Description of the task> Format the listing below as a Markdown table with the columns "No." and "Entry", one row per line. Skip blank lines and omit the pictures. Cover only the lines from the one containing "Browse the Examples category" up to and including the one containing "coord(448,104)".

Listed entries>
──────────
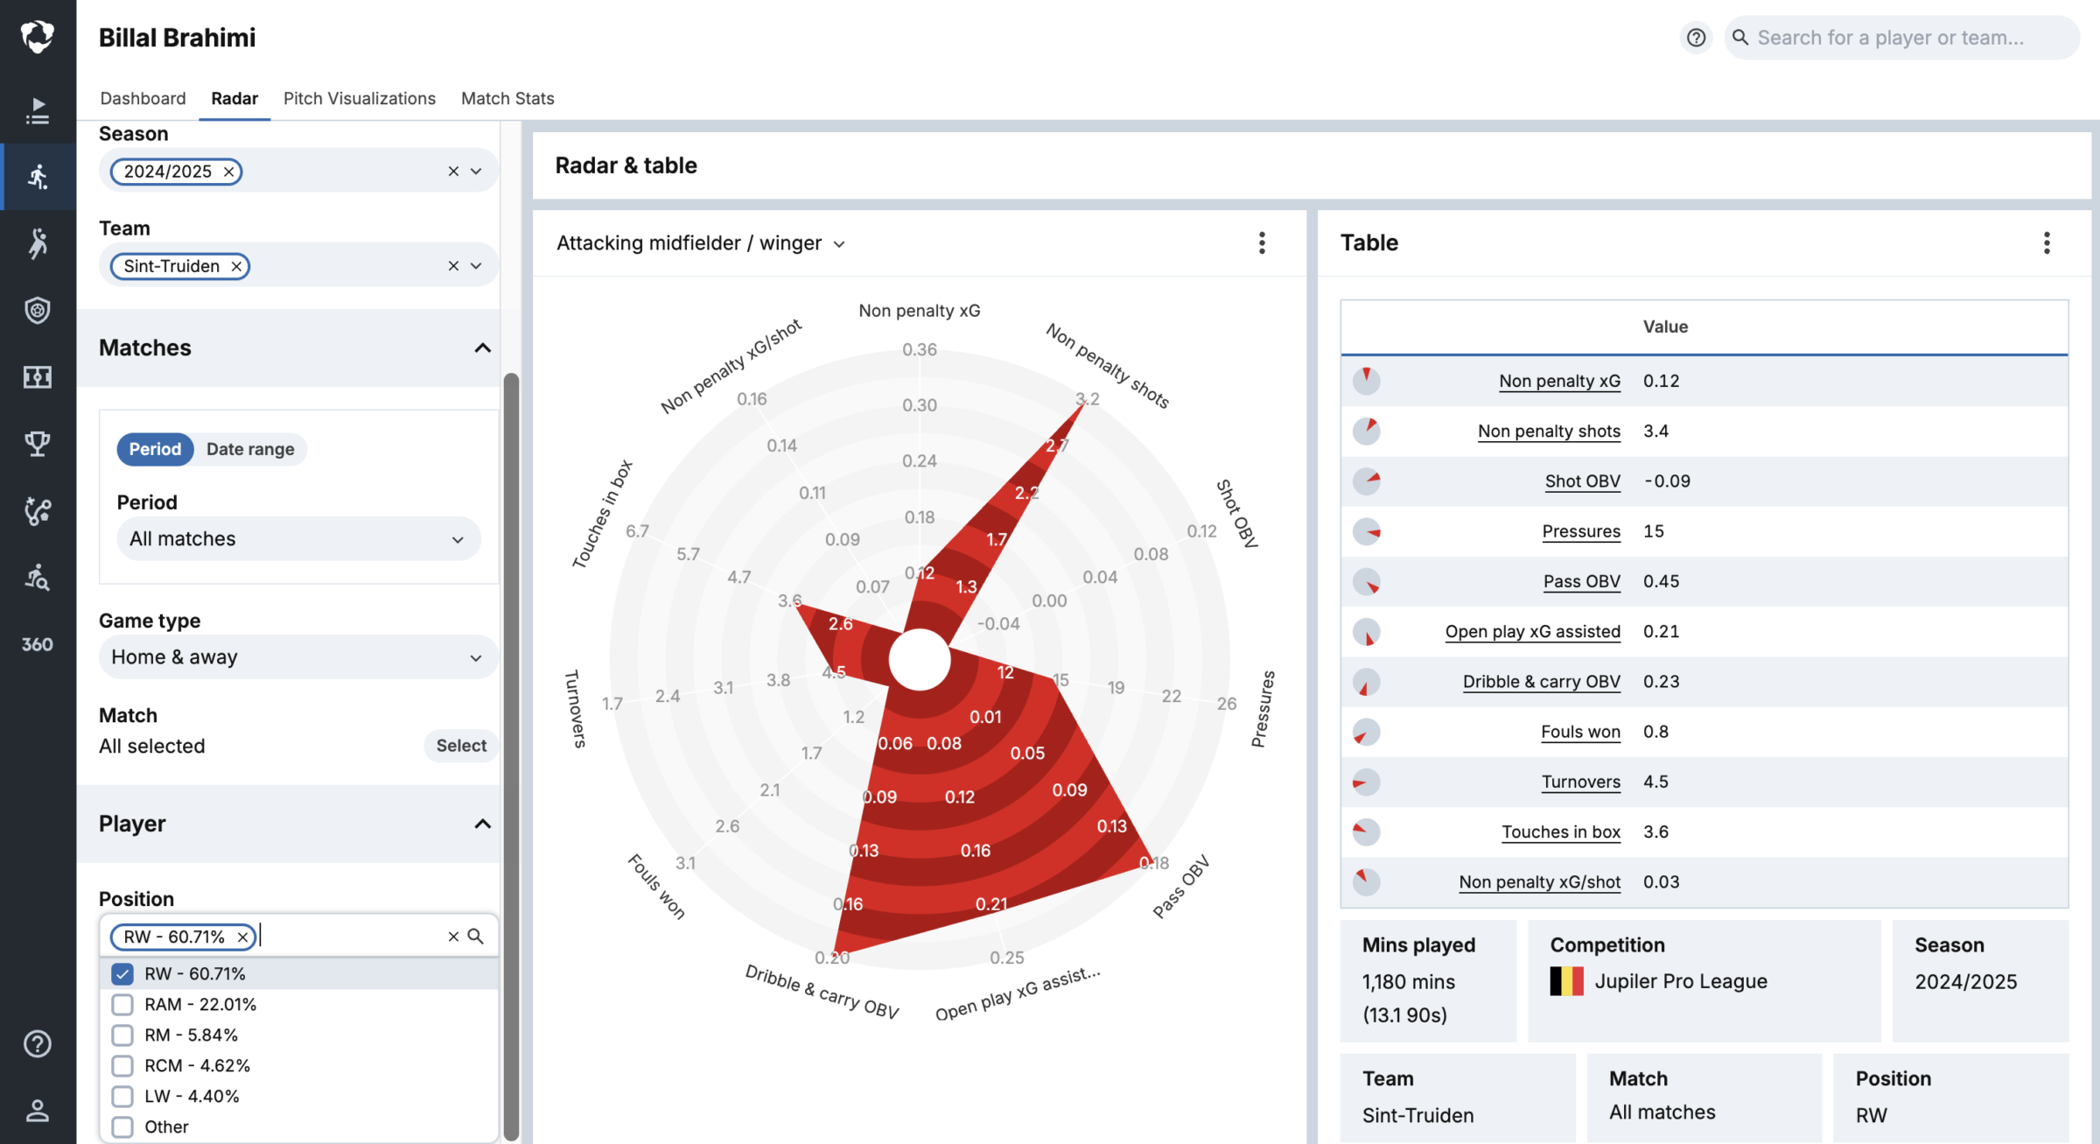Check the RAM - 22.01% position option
──────────
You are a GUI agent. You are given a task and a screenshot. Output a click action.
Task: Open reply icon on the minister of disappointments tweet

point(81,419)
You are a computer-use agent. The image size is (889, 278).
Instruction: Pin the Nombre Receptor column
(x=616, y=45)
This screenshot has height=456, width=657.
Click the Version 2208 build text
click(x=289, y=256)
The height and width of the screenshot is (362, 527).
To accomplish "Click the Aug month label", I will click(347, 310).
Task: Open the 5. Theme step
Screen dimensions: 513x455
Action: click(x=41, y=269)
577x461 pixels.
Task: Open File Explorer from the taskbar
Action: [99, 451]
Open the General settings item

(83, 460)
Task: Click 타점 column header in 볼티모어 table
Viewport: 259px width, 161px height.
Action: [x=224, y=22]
──────────
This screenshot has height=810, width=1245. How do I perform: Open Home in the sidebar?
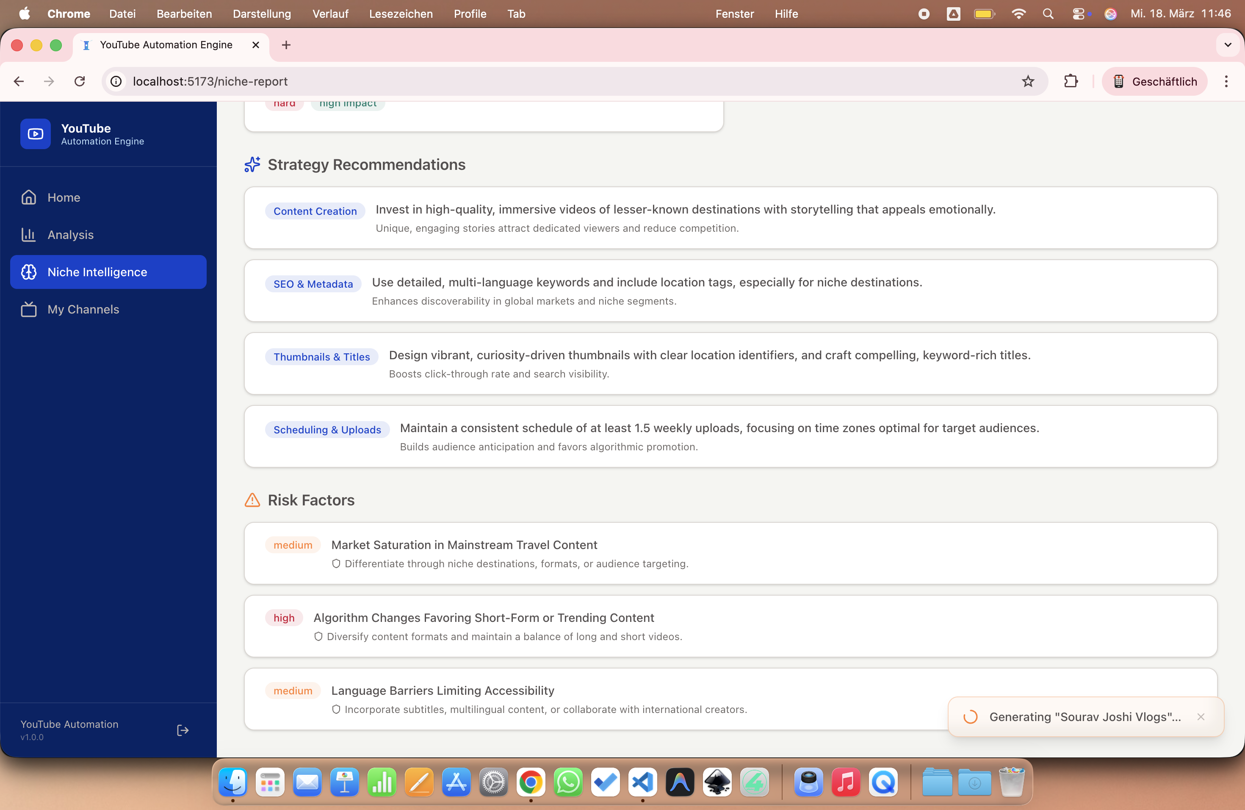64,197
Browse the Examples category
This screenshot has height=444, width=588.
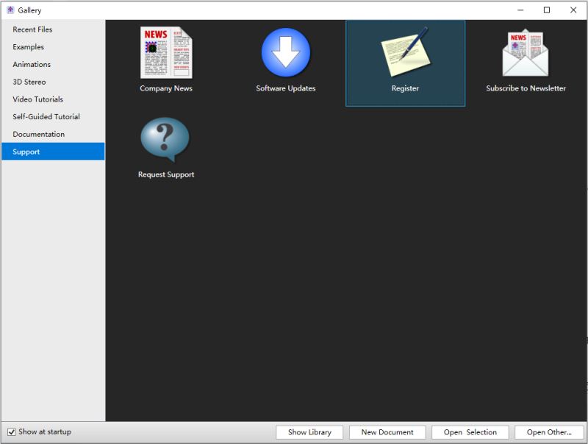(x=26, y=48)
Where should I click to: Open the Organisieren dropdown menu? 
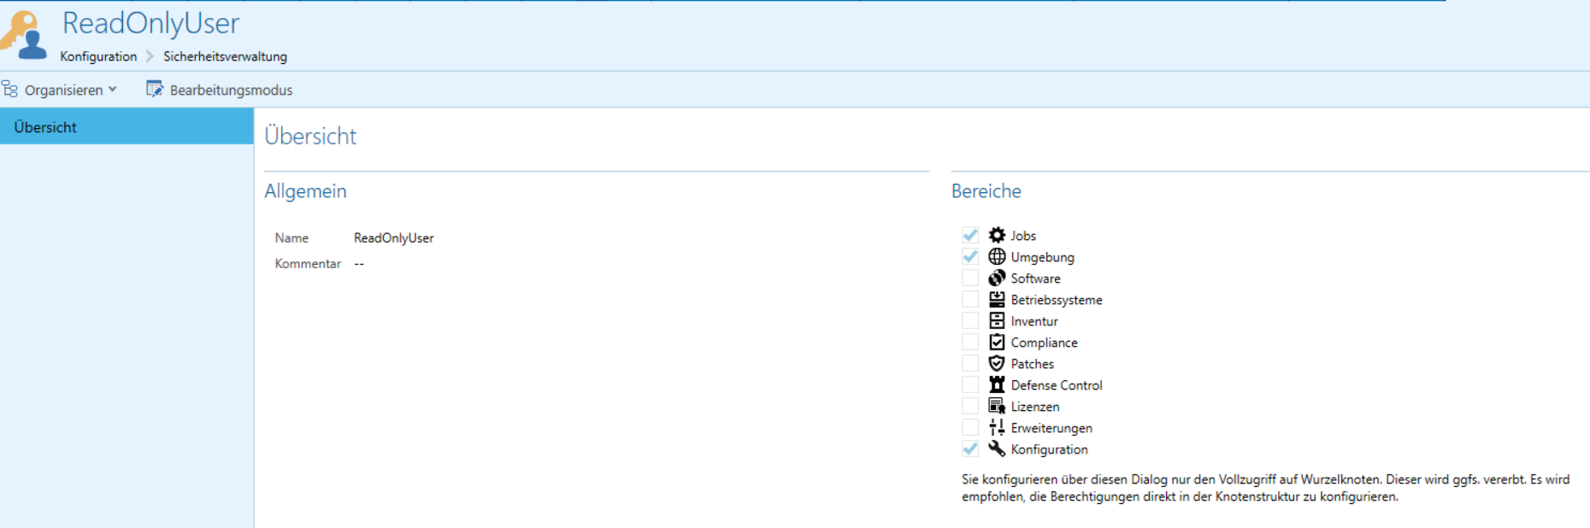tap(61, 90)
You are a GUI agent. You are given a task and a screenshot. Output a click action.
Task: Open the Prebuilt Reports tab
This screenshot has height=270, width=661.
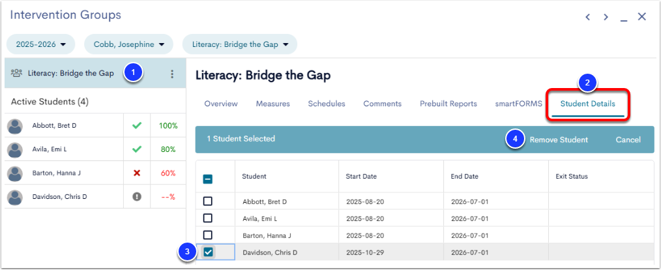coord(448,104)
──────────
Solution>
| No. | Entry |
|---|---|
| 1 | Browse the Examples category |
| 2 | This screenshot has height=444, width=588. |
| 3 | (x=26, y=48) |
| 4 | Where should I click to: Open the Organisieren dropdown menu?  |
| 5 | tap(61, 90) |
| 6 | You are a GUI agent. You are given a task and a screenshot. Output a click action. |
| 7 | Task: Open the Prebuilt Reports tab |
| 8 | This screenshot has height=270, width=661. |
| 9 | coord(448,104) |